9Pomponius, On Sabinus, Book III. Where there are several persons of different degrees of relationship entitled to prætorian possession, as long as it is uncertain whether one of them has the right to demand possession, or not, it has been settled that the time does not run against one of the last degree.
10Paulus, On Sabinus, Book II. Ignorance of the law is of no advantage in preventing the claim from being barred by lapse of time, in the case of prætorian possession of property. Hence, the time begins to run, so far as the appointed heir is concerned, even before the will has been opened; for it is enough for him to know that the testator is dead, and that he is his next of kin, and had access to persons of whom he could ask advice. For, in this instance, knowledge is not understood to be such as is possessed by persons learned in the law, but such as anyone whosoever may possess, or can acquire by applying to others who are more learned than himself.
11Gaius, On the Provincial Edict, Book XIV. Where a guardian claims prætorian possession in behalf of his ward, and it is found to be of greater disadvantage than benefit to him, the guardian will be liable to an action on guardianship.
12Ulpianus, On the Edict, Book XLVIII. There is no reason to doubt that persons can, very frequently, obtain prætorian possession against the Treasury, and against a municipality; as, for example, where an unborn child, a lunatic, or one who is a captive in the hands of the enemy, claims prætorian possession of property. 1Whenever a law, a Decree of the Senate, or an Imperial Constitution forbids an estate to be taken, prætorian possession of it will not apply.
13Africanus, Questions, Book XV. The possession of property by the Edict of the Prætor is refused to those who have been condemned for a capital crime, unless complete restitution has been granted them. A person is understood to have been condemned for a capital crime upon whom the penalty of death, or the interdiction of water and fire has been imposed. Anyone, however, who has been exiled, can be admitted to the prætorian possession of property.

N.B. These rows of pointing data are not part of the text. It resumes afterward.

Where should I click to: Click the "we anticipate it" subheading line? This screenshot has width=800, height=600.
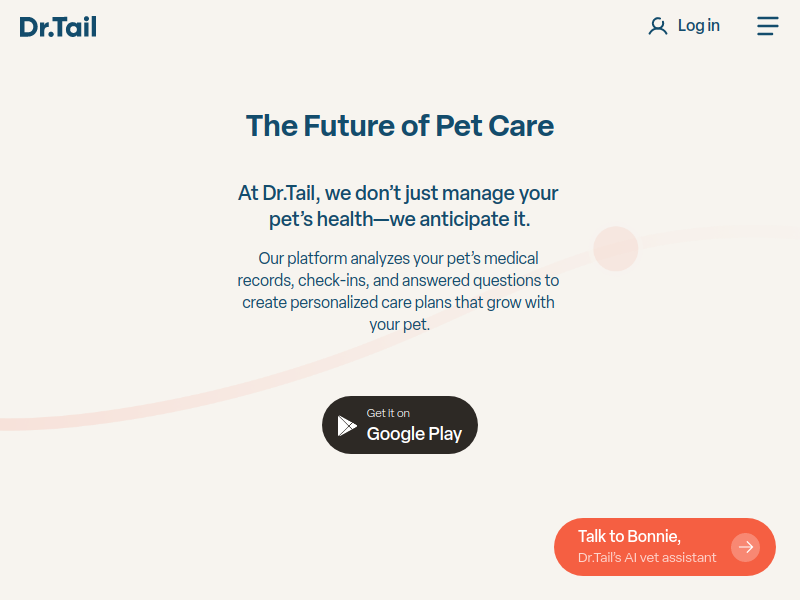pyautogui.click(x=399, y=220)
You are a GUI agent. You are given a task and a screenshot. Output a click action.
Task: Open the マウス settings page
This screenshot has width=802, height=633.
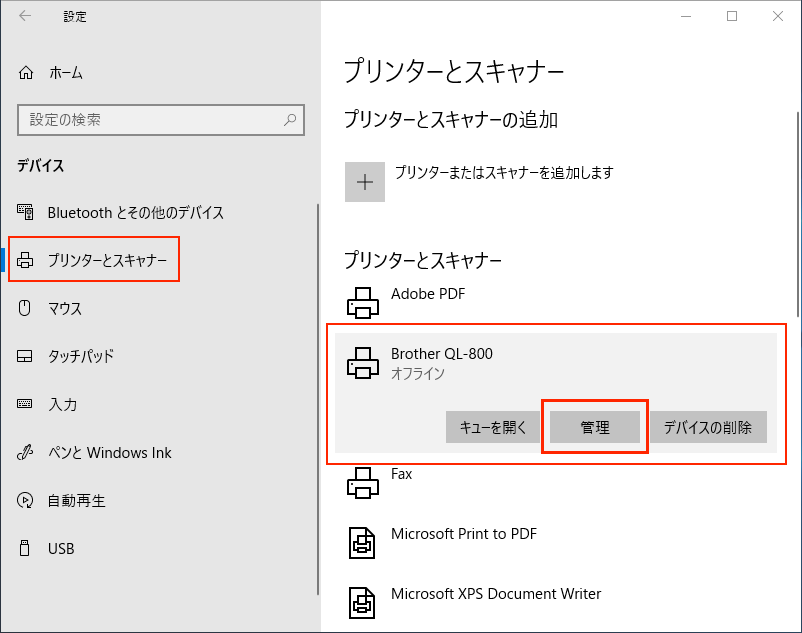[x=65, y=309]
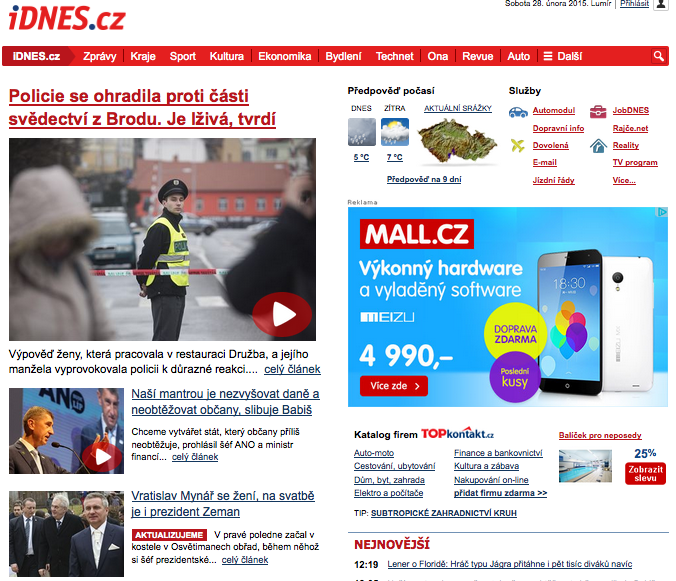
Task: Open the Automodul car icon
Action: (x=518, y=112)
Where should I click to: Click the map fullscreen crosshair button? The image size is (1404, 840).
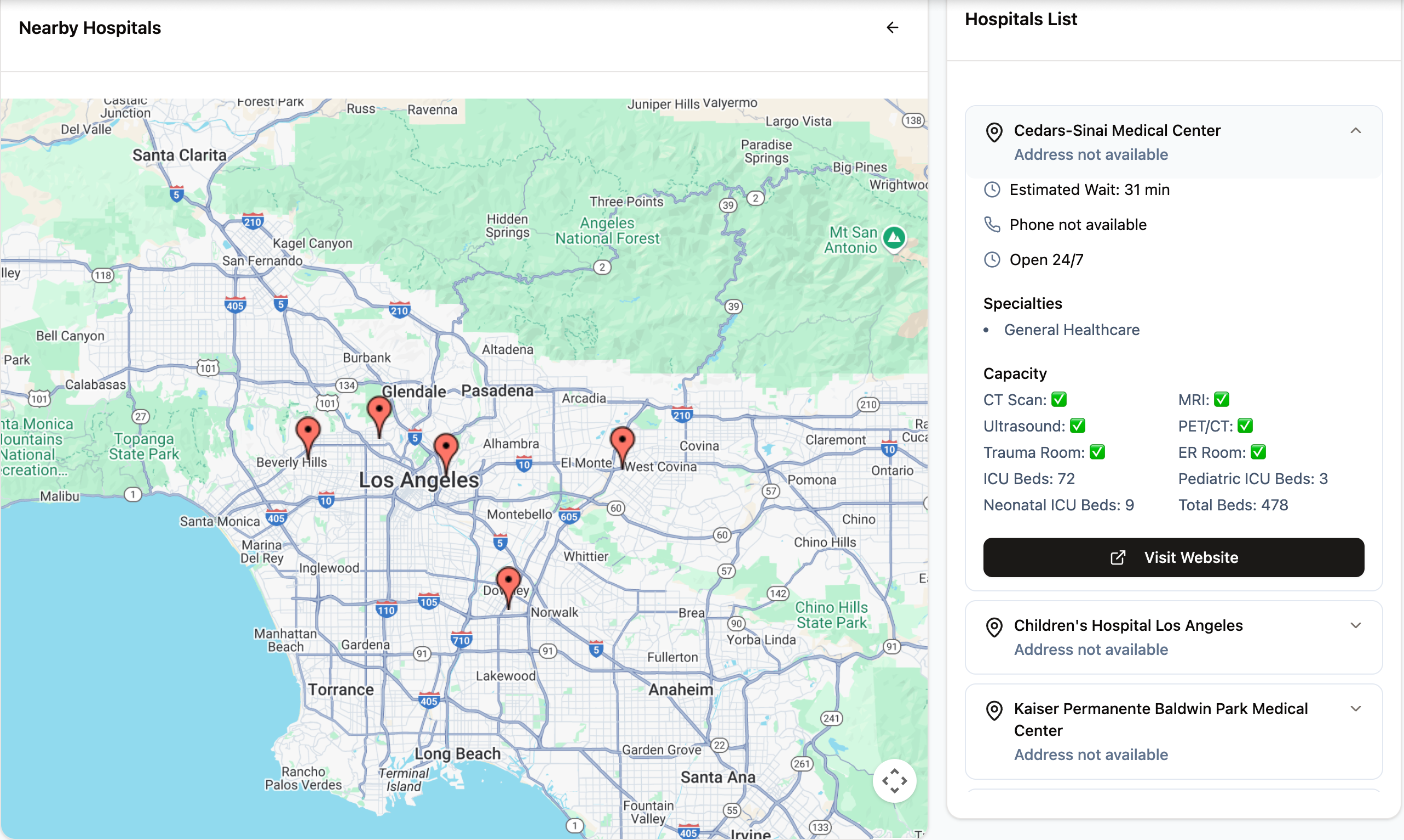pyautogui.click(x=894, y=780)
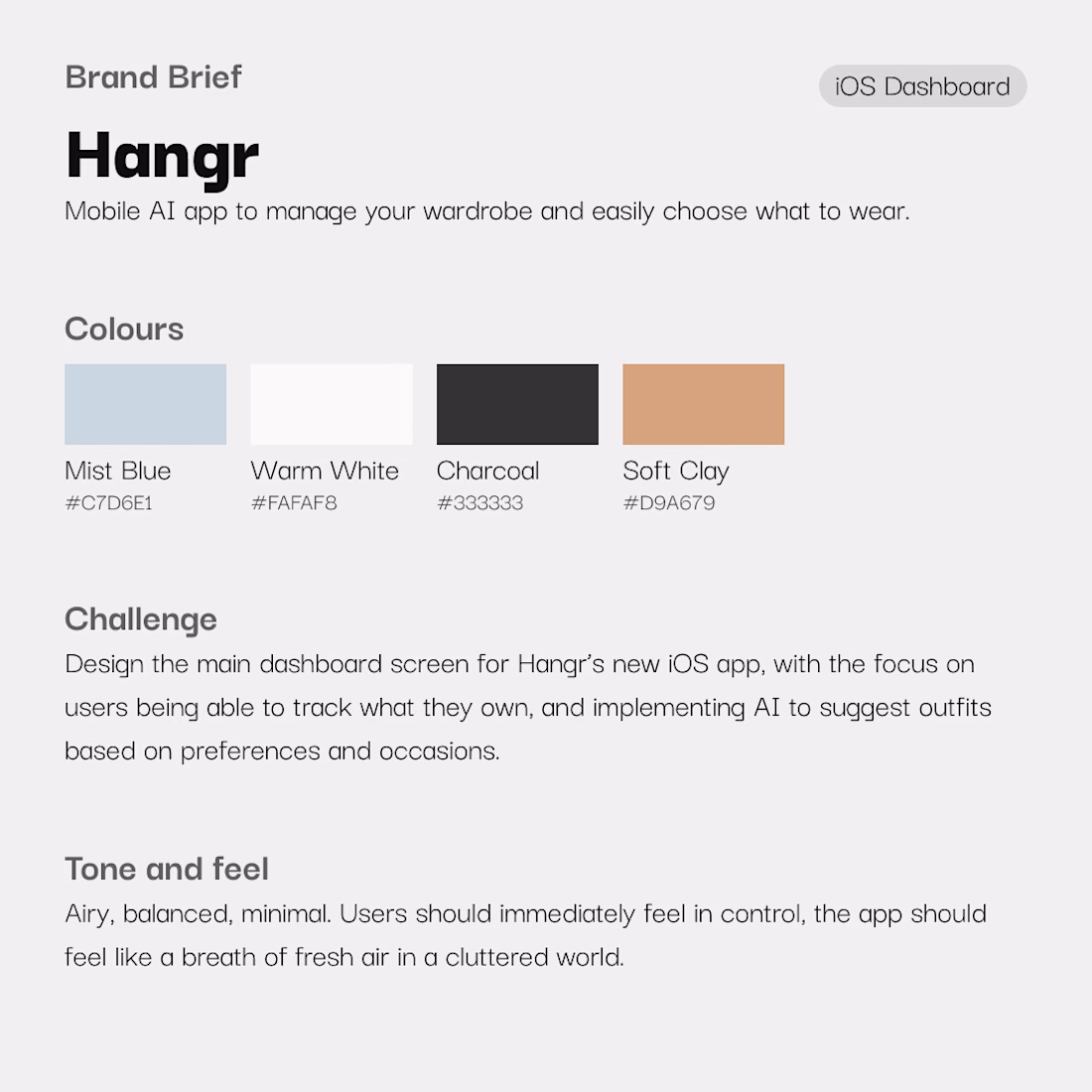This screenshot has width=1092, height=1092.
Task: Click the Challenge section heading
Action: 140,619
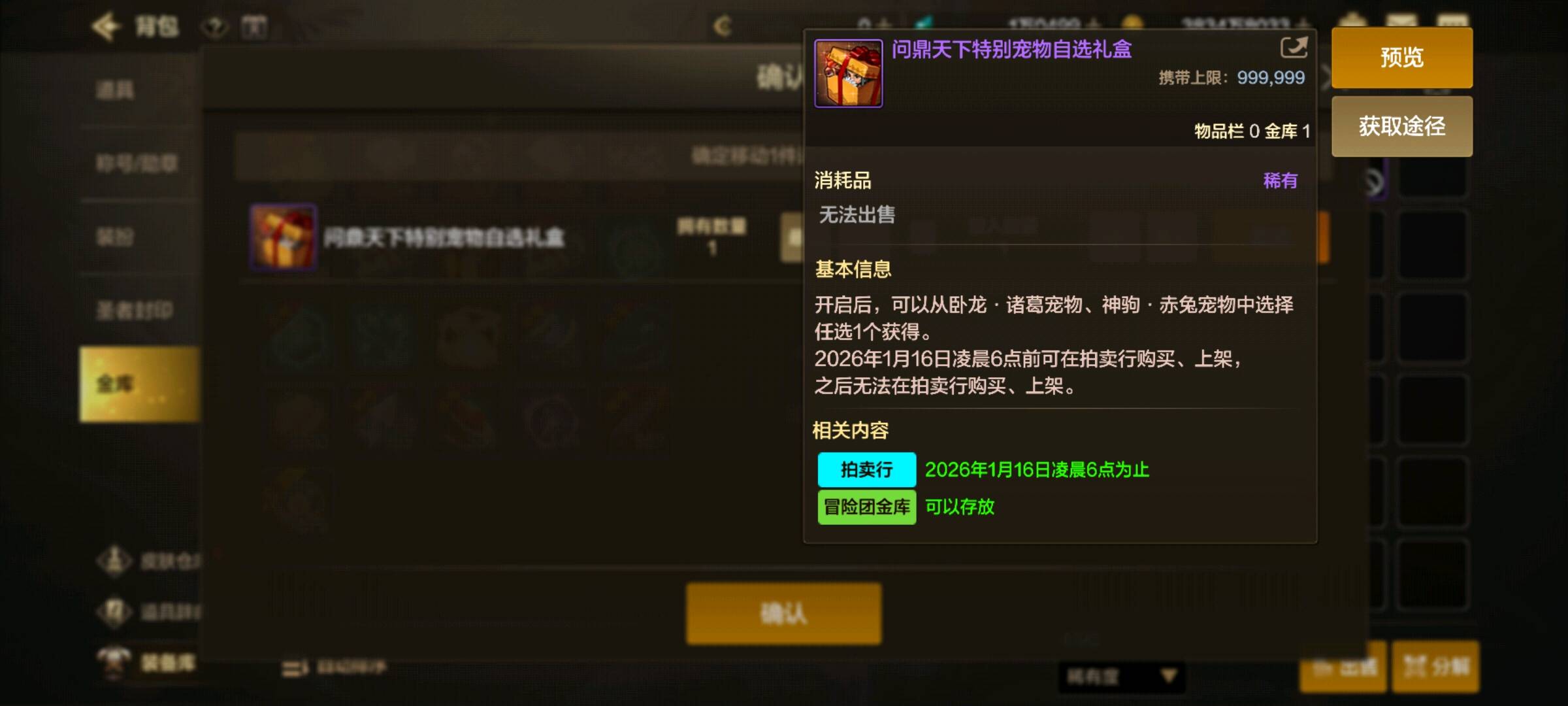Open the share icon in item tooltip

coord(1294,48)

14Papinianus, Questions, Book XIII. Where a near relative of the deceased alleges that his will was forged, and proves it after a long period of time, although the time for demanding possession is held to have elapsed, and the plaintiff, being certain of proving his allegations, may have claimed it, still, for the reason that he asserted his claim in order to preserve his rights, it is not unreasonable that he should be considered to have accepted the succession.